◆ Aufgabe 1: Fasse den Forenverlauf zum HDMI-Problem in zwei Sätzen zusammen.
◆ Aufgabe 2: Setze den Forenverlauf zum HDMI-Problem mit dem nächsten Beitrag fort.
::: Ausgewählter Textauszug :::
# Hdmi wird nicht erkannt



## Sashii (15. Januar 2009)

Guten Abend , 


mein Problem wie schon im Titel beschrieben ist das mein Monitor kein HDMI erkennt. VGA und DVI werden ohne Probleme erkannt. 

Zu meinen Sytem: 

I-920 
6 Gb Ram  Corsair 1600Mhz 
Zotac GTX 295 
Gigabyte  EX58-UD5

Monitor: 

ASUS VW246H 

Habe den Rechner letzte Woche erst zusammengebaut. Bin noch ein ziehmlicher Neuling. Die Grafigkarte hat 2 DVI Anschlüsse und ein HDMI Anschluss. Mein Monitor hat ein VGA, ein HDMI und ein DVI Anschluss. Ich habe den neusten Treiber schon von Nvidia installiert und alles ausprobiert aber der Monitor erkennt einfach das HDMI nicht . Habe den Treiber auch schon neu installiert aber nichts passiert. Im Nvidia Menü wird das HDMI-Kabel auch erst garnicht erkannt.

Habe Vista Ultimate 64 


Würde mich freuen wenn ihr mir helfen könnt. 

Liebe grüße Sashii


----------



## Mosed (15. Januar 2009)

wenn du den monitor auf HDMI stellst hast du ein schwarzes bild bzw. eine kein signal meldung oder wie?


----------



## Railroadfighter (15. Januar 2009)

Funktionieren andere HDMI Geräte auf dem Monitor? Ist auch eventuell ein Pin am Kabel verbogen, oder ein Knick, der die Verbindung unterbricht?

grüße, Railroads


----------



## Sashii (15. Januar 2009)

Wenn ich auf HDMI stelle kommt ein blauer Bildschirm da steht drauf "No Signal"

Am Kábel ist auch alles okay habe gerade nochmal nachgeschaut. Ob andere Geräte damit funktionieren kann ich nicht sagen weil ich keine anderen habe. 

Gruß


----------



## Railroadfighter (15. Januar 2009)
::: Datenauszug :::
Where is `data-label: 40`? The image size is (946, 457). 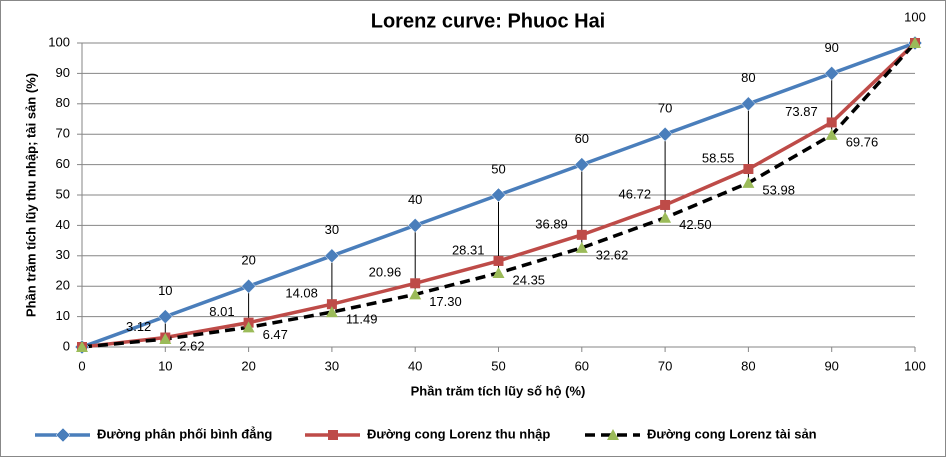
:::
◆ Lösung 1: Ein Nutzer berichtet, dass sein Monitor ASUS VW246H über HDMI kein Signal von der Grafikkarte Zotac GTX 295 erkennt, während VGA und DVI problemlos funktionieren, und dass weder der neueste Nvidia-Treiber noch dessen Neuinstallation etwas geändert hat. Auf Nachfragen antwortet er, dass bei HDMI ein blauer Bildschirm mit „No Signal“ erscheint, das Kabel in Ordnung ist und er keine anderen HDMI-Geräte zum Testen besitzt.

◆ Lösung 2:
Kannst du am Rechner eventuell einen Monitortreiber(Nicht Grakatreiber!) installieren? Manche Monitore verweigern ohne Treiber mit HDMI den Dienst. Wenn es dann nicht geht weiß ich aber auch nicht mehr weiter.

grüße, Railroads


----------



## Mosed (15. Januar 2009)

was steht denn bei der GRaka in der Beschreibung zum Thema HDMI? ist der Anschluss immer aktiv etc.?


----------



## Sashii (15. Januar 2009)

Also ersteinmal danke für eure Hilfe. 

Bei dem Monitor war keine CD dabei. Im Internet kann ich auch keinen finden. Habe schon nach einem Treiner gesucht aber wie gesagt ohne Erfolg. 

Bei der Grake steht genau das hier zu HDMI :

HDMI PORT 

SPecific models are equipped with HDMI port on the graphics card. Connect the HDMI signal cable from Flat Panel Display or HDTV (with HDMI) to the HDMI port. Some models without HDMI port may be connected via the DVI-HDMI Dongle Adaptor.

Connect the HDMI Flat Panel Display Monitor via HDMi port.

Grüße


----------



## Mosed (15. Januar 2009)

hast du schon mal das DVI kabel entfernt und nur das HDMI benutzt? vielleicht auch mal vom booten an nur das HDMI nutzen.


----------



## Sashii (15. Januar 2009)

Ja dann kommt genau das gleiche Problem. Nur die ganze Zeit ein blauer Bildschirm  

Was kann das nur sein ? 

Grüße


----------



## klefreak (15. Januar 2009)

eventuell mal im treiber schauen ob's eine solche option gibt ? FORCE TV 
auch könntest du folgendes probieren:
HDMI-DVI adapter (monitor) --> HDMI Kabel --> HDMI ausgang (grafikkarte)
oder umgekehrt, dann könnten wir die jeweiligen Anschlüsse als fehlerquelle ausschließen

mfg Klemens


----------



## Sashii (16. Januar 2009)

Hey 

Die Option FORCE TV habe ich in meinen Treiber nicht gefunden.

Was meintest du mit dieser Aussage hier :

"HDMI-DVI adapter (monitor) --> HDMI Kabel --> HDMI ausgang (grafikkarte)
oder umgekehrt, dann könnten wir die jeweiligen Anschlüsse als fehlerquelle ausschließen"

Sorry das ich nachfragen muss aber ich bin echt neu  

Liebe grüße


----------



## Mosed (17. Januar 2009)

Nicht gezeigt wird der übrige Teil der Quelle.